* Problem description *
When the line containing "Task: Click the Nguyện vọng 1 label" appears in the entries below, begin printing there and stop after the line containing "Task: Open the three-dot menu"; print each of those lines exactly and no other line.
[Start of section]
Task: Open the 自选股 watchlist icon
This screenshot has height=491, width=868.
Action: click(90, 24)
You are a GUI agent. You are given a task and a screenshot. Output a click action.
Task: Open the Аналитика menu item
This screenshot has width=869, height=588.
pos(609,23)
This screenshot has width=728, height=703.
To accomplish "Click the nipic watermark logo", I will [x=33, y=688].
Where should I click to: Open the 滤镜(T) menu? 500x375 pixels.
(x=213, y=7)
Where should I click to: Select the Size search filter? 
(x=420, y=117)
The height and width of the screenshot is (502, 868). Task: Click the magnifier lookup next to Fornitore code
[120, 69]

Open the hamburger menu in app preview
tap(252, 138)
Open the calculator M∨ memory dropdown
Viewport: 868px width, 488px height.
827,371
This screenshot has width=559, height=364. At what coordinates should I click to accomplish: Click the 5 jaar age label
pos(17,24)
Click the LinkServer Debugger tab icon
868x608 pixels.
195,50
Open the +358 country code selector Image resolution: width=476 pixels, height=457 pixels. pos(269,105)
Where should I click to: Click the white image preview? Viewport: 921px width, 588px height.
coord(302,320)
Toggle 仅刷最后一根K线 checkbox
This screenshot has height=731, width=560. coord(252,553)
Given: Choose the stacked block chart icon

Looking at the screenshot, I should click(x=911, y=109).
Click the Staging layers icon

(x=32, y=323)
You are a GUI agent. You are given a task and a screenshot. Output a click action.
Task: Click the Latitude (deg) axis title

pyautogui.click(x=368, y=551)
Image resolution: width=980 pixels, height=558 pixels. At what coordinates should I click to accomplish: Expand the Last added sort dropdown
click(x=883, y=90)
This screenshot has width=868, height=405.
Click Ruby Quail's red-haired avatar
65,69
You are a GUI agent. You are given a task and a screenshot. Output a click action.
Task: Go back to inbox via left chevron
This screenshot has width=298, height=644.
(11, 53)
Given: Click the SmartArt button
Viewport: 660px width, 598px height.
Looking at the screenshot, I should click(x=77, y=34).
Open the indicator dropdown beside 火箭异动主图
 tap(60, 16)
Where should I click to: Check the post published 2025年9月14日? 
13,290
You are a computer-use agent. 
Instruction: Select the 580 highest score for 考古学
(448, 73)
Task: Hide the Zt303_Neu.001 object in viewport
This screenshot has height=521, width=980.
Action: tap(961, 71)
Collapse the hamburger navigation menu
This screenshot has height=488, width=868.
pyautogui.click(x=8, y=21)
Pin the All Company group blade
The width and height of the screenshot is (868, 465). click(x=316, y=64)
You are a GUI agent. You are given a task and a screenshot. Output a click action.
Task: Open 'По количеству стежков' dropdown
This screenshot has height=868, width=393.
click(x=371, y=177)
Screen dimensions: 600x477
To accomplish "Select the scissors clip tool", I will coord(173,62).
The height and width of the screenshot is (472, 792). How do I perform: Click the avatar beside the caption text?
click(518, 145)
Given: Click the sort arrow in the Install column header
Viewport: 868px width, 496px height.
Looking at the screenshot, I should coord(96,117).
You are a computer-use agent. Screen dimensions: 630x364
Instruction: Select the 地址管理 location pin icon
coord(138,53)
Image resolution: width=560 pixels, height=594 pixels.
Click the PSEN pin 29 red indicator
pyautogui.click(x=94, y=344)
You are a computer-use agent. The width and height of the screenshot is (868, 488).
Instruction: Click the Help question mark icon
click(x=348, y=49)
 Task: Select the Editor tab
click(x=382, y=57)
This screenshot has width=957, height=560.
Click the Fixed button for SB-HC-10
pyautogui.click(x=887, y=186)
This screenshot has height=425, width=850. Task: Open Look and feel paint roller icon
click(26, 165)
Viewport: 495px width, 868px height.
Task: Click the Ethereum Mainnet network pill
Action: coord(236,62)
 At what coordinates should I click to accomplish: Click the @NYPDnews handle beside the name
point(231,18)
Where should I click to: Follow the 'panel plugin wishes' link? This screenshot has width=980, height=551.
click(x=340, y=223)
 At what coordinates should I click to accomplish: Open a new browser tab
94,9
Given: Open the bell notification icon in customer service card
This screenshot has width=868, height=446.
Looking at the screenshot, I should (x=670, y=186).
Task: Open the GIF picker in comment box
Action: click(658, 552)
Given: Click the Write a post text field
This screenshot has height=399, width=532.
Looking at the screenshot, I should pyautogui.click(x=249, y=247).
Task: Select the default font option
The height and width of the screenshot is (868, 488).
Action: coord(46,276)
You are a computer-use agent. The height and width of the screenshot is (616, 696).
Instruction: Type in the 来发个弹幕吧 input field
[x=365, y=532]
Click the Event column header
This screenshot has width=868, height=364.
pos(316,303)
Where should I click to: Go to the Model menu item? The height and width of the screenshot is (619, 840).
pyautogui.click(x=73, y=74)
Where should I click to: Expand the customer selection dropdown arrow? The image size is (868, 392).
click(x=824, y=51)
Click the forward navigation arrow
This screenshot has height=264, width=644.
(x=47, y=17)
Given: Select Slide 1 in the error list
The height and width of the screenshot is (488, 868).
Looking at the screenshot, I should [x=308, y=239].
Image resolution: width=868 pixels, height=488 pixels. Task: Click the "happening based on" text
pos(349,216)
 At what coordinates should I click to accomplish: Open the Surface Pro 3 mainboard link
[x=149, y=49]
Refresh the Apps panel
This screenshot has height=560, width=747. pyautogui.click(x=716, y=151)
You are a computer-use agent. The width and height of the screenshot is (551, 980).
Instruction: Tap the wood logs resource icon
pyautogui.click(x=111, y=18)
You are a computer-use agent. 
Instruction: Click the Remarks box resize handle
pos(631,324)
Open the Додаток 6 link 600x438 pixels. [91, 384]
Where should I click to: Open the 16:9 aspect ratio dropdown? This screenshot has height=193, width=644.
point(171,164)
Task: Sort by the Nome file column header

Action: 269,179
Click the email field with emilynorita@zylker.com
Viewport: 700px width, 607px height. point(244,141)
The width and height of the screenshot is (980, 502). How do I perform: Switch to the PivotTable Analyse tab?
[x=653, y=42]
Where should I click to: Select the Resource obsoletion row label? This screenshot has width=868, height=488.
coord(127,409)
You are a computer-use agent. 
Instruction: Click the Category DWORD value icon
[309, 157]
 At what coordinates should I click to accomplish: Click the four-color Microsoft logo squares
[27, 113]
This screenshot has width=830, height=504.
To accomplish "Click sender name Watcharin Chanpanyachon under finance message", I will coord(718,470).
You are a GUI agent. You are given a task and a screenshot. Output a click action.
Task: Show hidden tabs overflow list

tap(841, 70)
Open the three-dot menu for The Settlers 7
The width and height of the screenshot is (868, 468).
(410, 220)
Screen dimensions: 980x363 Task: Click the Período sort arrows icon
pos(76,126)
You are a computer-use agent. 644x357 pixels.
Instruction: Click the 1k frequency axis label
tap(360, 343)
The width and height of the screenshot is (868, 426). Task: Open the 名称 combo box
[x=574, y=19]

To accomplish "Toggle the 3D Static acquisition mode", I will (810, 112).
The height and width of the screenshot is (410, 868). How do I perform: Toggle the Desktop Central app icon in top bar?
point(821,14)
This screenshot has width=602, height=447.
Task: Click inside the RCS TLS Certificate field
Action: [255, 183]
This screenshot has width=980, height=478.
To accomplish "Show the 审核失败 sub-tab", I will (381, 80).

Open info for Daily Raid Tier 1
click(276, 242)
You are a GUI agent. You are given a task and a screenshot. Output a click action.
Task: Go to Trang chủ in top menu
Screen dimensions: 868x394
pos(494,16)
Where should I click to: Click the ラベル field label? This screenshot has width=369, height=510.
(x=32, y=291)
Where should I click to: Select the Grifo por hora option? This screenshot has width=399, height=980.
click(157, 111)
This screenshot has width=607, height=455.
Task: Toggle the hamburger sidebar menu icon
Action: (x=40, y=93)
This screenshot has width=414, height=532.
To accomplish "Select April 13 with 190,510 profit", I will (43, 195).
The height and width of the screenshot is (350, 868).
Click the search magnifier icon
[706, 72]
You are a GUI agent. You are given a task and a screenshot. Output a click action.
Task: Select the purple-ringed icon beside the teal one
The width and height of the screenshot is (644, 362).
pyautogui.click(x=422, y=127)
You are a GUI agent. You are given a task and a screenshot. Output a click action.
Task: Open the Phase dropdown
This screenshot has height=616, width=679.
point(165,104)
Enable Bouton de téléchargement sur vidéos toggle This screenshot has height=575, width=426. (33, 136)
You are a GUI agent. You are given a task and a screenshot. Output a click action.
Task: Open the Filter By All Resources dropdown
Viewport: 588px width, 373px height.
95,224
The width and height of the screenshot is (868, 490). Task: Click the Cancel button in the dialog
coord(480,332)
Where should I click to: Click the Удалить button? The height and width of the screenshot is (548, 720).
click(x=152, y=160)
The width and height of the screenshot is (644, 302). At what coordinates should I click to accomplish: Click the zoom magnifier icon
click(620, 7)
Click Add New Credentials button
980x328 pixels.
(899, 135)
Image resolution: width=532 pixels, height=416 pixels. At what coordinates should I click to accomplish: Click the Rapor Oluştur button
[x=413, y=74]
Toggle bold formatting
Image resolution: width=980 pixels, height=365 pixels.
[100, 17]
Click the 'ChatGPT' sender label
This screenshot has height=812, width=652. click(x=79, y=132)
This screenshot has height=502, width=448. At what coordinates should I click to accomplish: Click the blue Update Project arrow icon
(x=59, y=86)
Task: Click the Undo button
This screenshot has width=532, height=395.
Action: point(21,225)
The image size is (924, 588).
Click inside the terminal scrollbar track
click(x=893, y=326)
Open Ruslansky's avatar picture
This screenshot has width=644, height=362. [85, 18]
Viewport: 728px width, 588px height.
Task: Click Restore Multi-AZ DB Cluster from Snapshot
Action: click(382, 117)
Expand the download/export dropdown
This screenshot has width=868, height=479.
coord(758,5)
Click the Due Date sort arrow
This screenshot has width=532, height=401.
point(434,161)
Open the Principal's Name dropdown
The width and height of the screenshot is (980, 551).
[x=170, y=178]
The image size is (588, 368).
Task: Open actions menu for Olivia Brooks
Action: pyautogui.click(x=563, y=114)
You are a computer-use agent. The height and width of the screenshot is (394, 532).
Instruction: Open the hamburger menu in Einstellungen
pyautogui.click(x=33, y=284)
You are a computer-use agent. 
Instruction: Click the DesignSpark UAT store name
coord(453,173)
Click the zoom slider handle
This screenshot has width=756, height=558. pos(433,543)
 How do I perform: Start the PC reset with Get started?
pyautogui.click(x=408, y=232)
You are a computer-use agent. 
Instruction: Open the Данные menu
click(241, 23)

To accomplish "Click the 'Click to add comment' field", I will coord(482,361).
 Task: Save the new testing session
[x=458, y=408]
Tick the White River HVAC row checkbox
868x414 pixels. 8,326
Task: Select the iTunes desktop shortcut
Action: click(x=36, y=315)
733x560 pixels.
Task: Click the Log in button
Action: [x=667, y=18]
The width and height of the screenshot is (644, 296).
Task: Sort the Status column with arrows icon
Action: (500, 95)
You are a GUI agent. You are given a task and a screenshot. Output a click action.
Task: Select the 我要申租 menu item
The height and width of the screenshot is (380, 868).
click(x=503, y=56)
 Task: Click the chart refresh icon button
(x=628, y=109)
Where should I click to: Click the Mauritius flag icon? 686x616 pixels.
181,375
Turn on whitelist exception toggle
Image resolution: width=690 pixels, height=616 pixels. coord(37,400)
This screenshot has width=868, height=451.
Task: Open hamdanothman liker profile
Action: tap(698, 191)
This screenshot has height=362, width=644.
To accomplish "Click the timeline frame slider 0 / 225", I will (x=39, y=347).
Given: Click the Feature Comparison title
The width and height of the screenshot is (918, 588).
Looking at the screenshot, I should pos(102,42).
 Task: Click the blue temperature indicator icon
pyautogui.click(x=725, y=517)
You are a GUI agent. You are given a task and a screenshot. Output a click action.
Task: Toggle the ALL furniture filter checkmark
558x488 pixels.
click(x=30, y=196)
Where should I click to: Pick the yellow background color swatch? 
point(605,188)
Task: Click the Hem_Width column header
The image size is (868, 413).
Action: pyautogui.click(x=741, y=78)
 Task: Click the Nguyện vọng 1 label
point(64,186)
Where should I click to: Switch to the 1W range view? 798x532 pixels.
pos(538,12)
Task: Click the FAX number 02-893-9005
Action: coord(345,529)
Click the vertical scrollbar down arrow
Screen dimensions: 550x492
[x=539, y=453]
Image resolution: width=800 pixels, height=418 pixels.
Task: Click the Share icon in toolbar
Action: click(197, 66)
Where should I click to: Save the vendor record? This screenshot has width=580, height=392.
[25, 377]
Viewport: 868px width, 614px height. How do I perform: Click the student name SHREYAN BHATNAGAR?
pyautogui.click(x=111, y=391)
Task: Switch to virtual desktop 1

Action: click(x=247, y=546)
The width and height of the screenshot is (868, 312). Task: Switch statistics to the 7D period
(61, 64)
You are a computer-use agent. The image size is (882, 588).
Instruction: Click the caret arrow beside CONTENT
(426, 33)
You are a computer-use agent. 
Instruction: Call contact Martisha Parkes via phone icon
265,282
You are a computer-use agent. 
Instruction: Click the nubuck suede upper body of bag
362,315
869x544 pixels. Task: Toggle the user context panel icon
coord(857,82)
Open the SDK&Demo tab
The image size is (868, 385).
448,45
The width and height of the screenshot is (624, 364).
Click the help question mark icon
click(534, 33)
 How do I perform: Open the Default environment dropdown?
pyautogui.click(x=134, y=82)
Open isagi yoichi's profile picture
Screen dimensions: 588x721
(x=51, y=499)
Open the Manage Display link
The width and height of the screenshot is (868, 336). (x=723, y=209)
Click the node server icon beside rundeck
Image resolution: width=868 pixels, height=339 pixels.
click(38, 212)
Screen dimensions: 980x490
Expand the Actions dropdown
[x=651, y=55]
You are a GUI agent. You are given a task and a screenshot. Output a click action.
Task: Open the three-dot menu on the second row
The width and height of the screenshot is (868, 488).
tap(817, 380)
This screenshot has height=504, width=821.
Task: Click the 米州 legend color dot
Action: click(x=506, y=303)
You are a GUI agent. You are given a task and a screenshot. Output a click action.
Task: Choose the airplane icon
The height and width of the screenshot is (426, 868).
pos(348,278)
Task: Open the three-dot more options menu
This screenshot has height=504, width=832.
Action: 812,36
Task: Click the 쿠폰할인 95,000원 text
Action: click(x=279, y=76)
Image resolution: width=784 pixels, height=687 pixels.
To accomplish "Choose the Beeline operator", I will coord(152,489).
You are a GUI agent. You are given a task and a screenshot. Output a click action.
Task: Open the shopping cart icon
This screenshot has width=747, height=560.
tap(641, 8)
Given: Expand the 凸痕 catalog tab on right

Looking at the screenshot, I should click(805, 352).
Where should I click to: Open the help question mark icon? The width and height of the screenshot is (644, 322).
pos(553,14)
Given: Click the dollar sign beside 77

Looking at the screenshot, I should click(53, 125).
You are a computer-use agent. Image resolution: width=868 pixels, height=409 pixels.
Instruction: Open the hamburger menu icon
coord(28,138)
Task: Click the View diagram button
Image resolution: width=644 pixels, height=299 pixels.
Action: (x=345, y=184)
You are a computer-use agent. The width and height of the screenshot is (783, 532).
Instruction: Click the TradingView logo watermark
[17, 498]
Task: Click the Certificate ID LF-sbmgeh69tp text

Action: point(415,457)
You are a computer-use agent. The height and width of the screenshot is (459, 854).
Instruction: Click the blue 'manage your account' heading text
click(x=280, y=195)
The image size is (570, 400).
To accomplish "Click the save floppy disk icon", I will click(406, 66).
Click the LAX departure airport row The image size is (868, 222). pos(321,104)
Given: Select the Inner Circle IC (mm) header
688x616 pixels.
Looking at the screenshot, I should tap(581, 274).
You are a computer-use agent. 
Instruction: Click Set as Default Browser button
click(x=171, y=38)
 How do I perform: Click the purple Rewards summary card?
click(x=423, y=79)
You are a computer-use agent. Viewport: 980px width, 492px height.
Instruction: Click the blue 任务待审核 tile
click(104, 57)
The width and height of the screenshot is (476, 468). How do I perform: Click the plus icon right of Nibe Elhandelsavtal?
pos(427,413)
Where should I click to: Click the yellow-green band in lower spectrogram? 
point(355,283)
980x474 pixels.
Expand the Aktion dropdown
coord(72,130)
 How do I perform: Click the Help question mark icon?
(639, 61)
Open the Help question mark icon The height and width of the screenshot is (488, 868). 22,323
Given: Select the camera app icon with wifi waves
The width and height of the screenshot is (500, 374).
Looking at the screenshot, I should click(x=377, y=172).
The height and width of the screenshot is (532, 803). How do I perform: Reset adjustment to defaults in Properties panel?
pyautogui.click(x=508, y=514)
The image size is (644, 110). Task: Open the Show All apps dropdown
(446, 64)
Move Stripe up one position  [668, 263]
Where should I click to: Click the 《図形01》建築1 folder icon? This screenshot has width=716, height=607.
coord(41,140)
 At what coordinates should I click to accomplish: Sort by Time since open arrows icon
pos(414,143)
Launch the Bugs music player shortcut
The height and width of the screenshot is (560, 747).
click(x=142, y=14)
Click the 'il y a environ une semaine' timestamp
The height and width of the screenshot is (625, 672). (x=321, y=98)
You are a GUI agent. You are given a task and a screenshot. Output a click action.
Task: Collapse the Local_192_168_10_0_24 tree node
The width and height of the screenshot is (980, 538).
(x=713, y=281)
[End of section]
* Your solution *
 Task: Click the Nguyện vọng 1 label
point(64,186)
Where should I click to: Switch to the 1W range view? 798x532 pixels.
pos(538,12)
Task: Click the FAX number 02-893-9005
Action: coord(345,529)
Click the vertical scrollbar down arrow
Screen dimensions: 550x492
[x=539, y=453]
Image resolution: width=800 pixels, height=418 pixels.
Task: Click the Share icon in toolbar
Action: click(197, 66)
Where should I click to: Save the vendor record? This screenshot has width=580, height=392.
[25, 377]
Viewport: 868px width, 614px height. How do I perform: Click the student name SHREYAN BHATNAGAR?
pyautogui.click(x=111, y=391)
Task: Switch to virtual desktop 1

Action: click(x=247, y=546)
The width and height of the screenshot is (868, 312). Task: Switch statistics to the 7D period
(61, 64)
You are a computer-use agent. The image size is (882, 588).
Instruction: Click the caret arrow beside CONTENT
(426, 33)
You are a computer-use agent. 
Instruction: Call contact Martisha Parkes via phone icon
265,282
You are a computer-use agent. 
Instruction: Click the nubuck suede upper body of bag
362,315
869x544 pixels. Task: Toggle the user context panel icon
coord(857,82)
Open the SDK&Demo tab
The image size is (868, 385).
448,45
The width and height of the screenshot is (624, 364).
Click the help question mark icon
click(534, 33)
 How do I perform: Open the Default environment dropdown?
pyautogui.click(x=134, y=82)
Open isagi yoichi's profile picture
Screen dimensions: 588x721
(x=51, y=499)
Open the Manage Display link
The width and height of the screenshot is (868, 336). (x=723, y=209)
Click the node server icon beside rundeck
Image resolution: width=868 pixels, height=339 pixels.
click(38, 212)
Screen dimensions: 980x490
Expand the Actions dropdown
[x=651, y=55]
You are a GUI agent. You are given a task and a screenshot. Output a click action.
Task: Open the three-dot menu on the second row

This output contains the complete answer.